Fold assignments for proteins from the Escherichia coli
genome are carried out using BASIC, a profile–profile
alignment algorithm, recently tested on fold recognition
benchmarks and on the Mycoplasma genitalium genome
and PSI BLAST, the newest generation of the de facto standard
in homology search algorithms. The fold assignments are
followed by automated modeling and the resulting three-dimensional
models are analyzed for possible function prediction.

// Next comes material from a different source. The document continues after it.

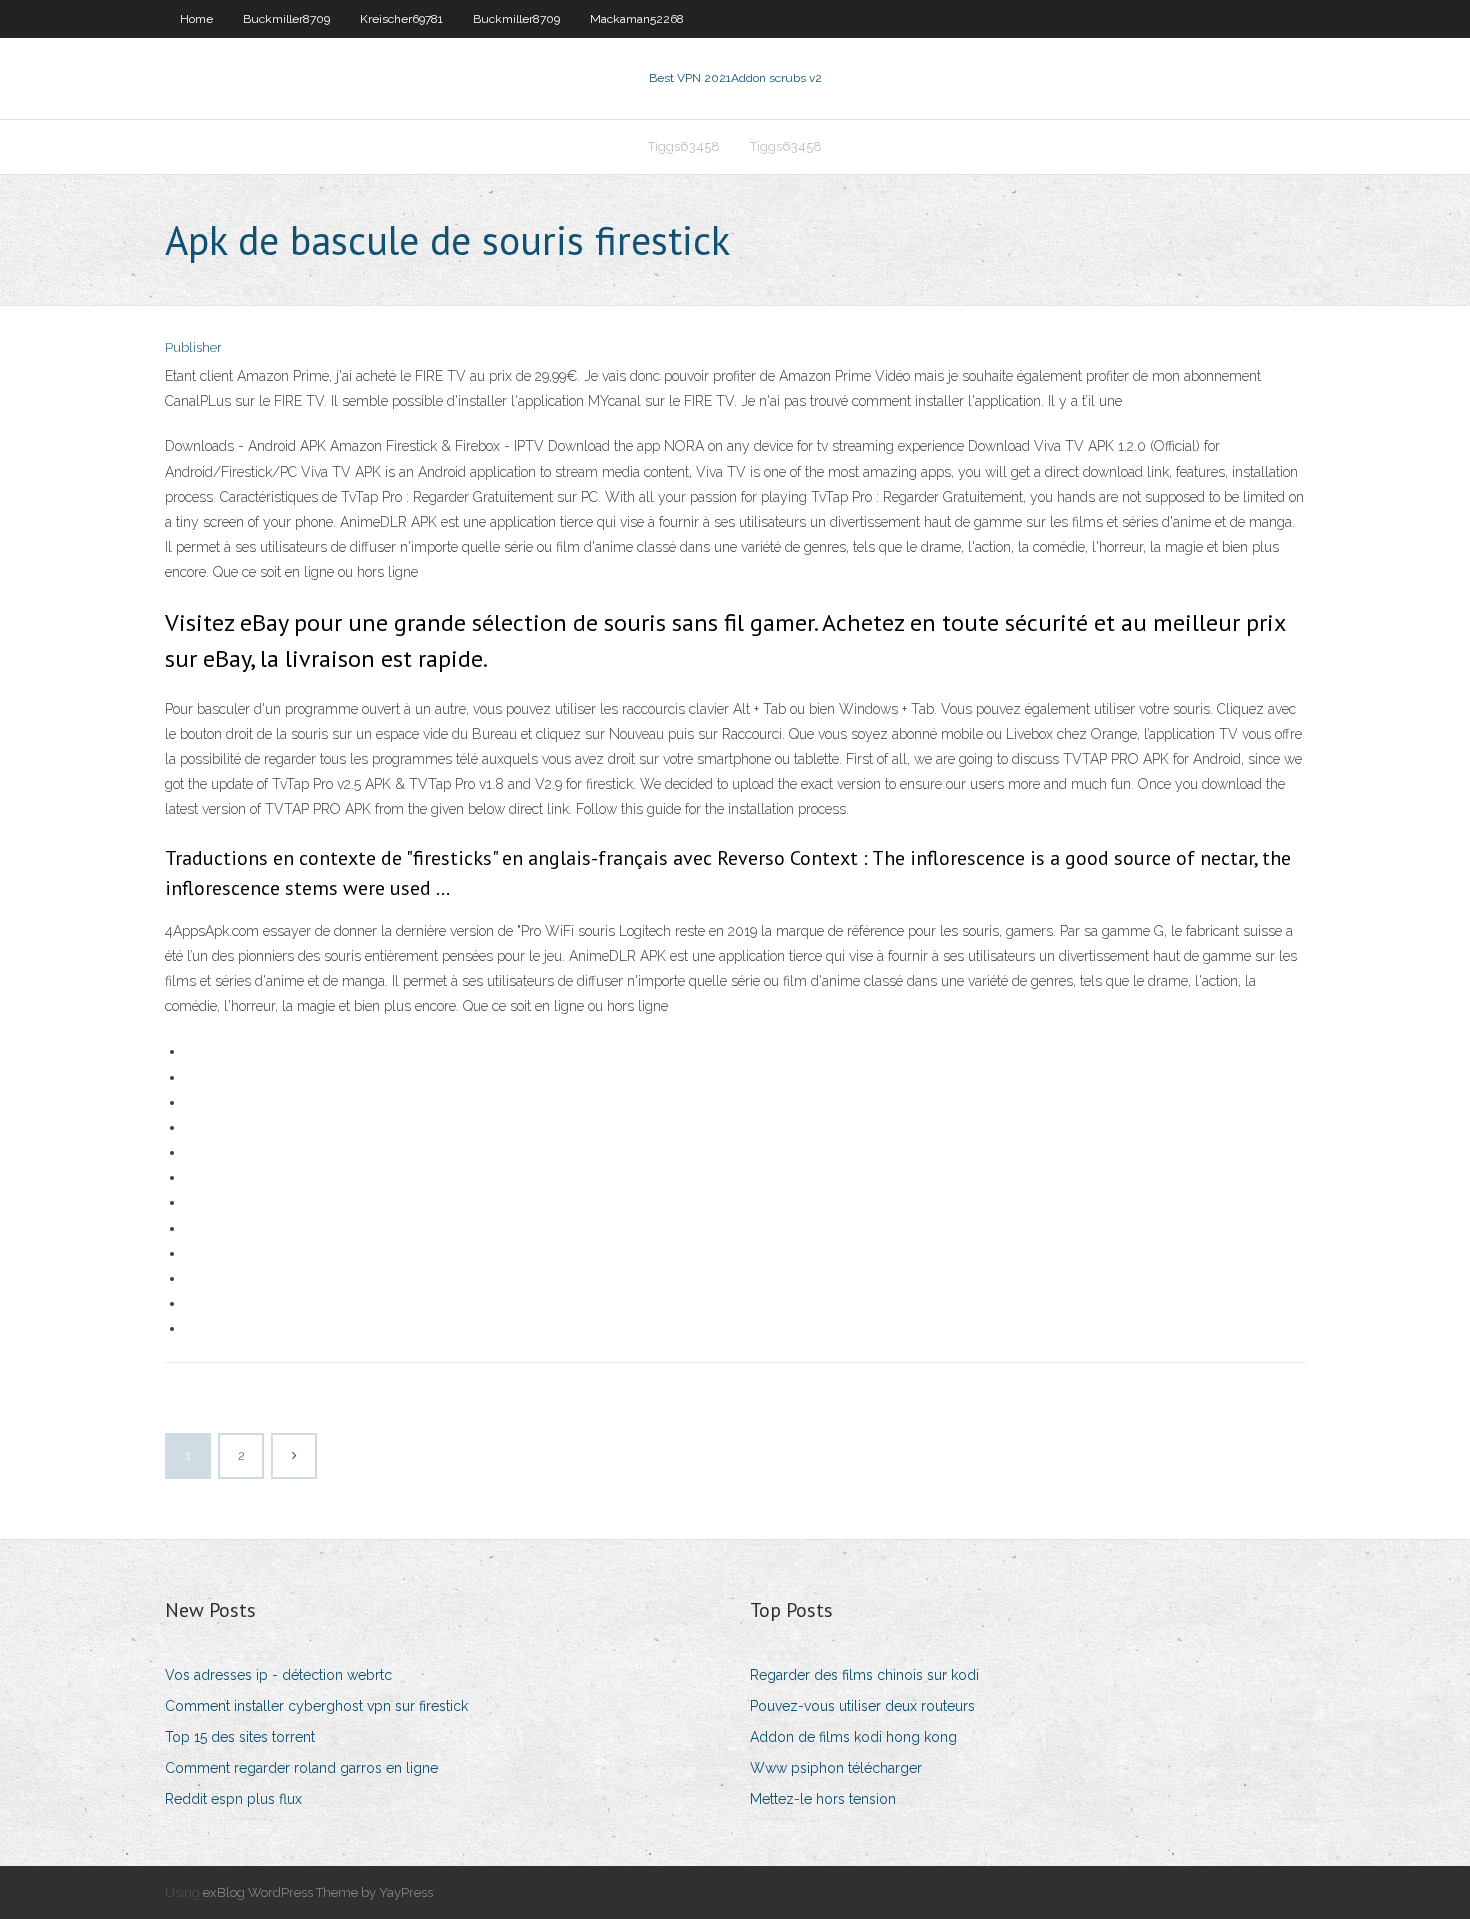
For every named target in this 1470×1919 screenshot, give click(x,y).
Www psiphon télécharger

Close to 30% of the proteins encoded in the E. coli
genome can be recognized as homologous to a protein family
with known structure. Most of these homologies (23% of
the entire genome) can be recognized both by PSI BLAST
and BASIC algorithms, but the latter recognizes an additional
260 homologies. Previous estimates suggested that only
10–15% of E. coli proteins can be characterized
this way. This dramatic increase in the number of recognized
homologies between E. coli proteins and structurally
characterized protein families is partly due to the rapid
increase of the database of known protein structures, but
mostly it is due to the significant improvement in prediction
algorithms.
Knowing protein structure adds a new dimension to our understanding
of its function and the predictions presented here can
be used to predict function for uncharacterized proteins.
Several examples, analyzed in more detail in this paper,
include the DPS protein protecting DNA from oxidative damage
(predicted to be homologous to ferritin with iron ion acting
as a reducing agent) and the ahpC/tsa family of proteins,
which provides resistance to various oxidating agents (predicted
to be homologous to glutathione peroxidase).